ASSIGNMENT: Write out the listing exactly as it is given.

SUPPLIED DATA section start

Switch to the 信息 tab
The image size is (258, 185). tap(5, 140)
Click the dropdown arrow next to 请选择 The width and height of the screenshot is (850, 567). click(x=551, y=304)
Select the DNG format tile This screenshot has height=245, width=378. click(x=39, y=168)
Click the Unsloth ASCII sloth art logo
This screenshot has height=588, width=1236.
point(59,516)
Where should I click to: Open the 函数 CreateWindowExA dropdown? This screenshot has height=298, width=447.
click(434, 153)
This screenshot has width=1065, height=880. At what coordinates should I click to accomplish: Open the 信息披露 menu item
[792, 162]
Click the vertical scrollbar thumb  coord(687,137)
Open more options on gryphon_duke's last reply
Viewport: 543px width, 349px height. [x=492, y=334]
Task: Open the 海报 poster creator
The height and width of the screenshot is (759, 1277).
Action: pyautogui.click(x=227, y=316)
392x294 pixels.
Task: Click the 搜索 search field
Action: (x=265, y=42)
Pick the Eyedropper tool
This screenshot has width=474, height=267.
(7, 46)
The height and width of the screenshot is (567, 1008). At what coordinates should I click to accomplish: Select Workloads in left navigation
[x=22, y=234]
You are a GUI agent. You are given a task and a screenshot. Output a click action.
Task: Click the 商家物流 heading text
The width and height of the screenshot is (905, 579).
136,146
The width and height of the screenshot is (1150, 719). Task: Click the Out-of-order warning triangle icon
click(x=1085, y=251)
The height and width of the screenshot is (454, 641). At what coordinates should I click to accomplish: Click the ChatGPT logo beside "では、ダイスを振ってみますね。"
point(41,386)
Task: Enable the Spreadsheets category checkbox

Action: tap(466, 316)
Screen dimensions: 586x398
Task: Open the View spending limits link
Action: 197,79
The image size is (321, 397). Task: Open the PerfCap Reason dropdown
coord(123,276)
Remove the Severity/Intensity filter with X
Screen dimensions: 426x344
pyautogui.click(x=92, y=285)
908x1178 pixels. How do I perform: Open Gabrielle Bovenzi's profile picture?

SUPPLIED DATA section end

REPLY:
Switch to the 信息 tab
The image size is (258, 185). tap(5, 140)
Click the dropdown arrow next to 请选择 The width and height of the screenshot is (850, 567). click(x=551, y=304)
Select the DNG format tile This screenshot has height=245, width=378. click(x=39, y=168)
Click the Unsloth ASCII sloth art logo
This screenshot has height=588, width=1236.
point(59,516)
Where should I click to: Open the 函数 CreateWindowExA dropdown? This screenshot has height=298, width=447.
click(434, 153)
This screenshot has width=1065, height=880. At what coordinates should I click to accomplish: Open the 信息披露 menu item
[792, 162]
Click the vertical scrollbar thumb  coord(687,137)
Open more options on gryphon_duke's last reply
Viewport: 543px width, 349px height. [x=492, y=334]
Task: Open the 海报 poster creator
The height and width of the screenshot is (759, 1277).
Action: pyautogui.click(x=227, y=316)
392x294 pixels.
Task: Click the 搜索 search field
Action: (x=265, y=42)
Pick the Eyedropper tool
This screenshot has width=474, height=267.
(7, 46)
The height and width of the screenshot is (567, 1008). At what coordinates should I click to accomplish: Select Workloads in left navigation
[x=22, y=234]
You are a GUI agent. You are given a task and a screenshot. Output a click action.
Task: Click the 商家物流 heading text
The width and height of the screenshot is (905, 579).
136,146
The width and height of the screenshot is (1150, 719). Task: Click the Out-of-order warning triangle icon
click(x=1085, y=251)
The height and width of the screenshot is (454, 641). At what coordinates should I click to accomplish: Click the ChatGPT logo beside "では、ダイスを振ってみますね。"
point(41,386)
Task: Enable the Spreadsheets category checkbox

Action: tap(466, 316)
Screen dimensions: 586x398
Task: Open the View spending limits link
Action: 197,79
The image size is (321, 397). Task: Open the PerfCap Reason dropdown
coord(123,276)
Remove the Severity/Intensity filter with X
Screen dimensions: 426x344
pyautogui.click(x=92, y=285)
908x1178 pixels. How do I perform: Open Gabrielle Bovenzi's profile picture?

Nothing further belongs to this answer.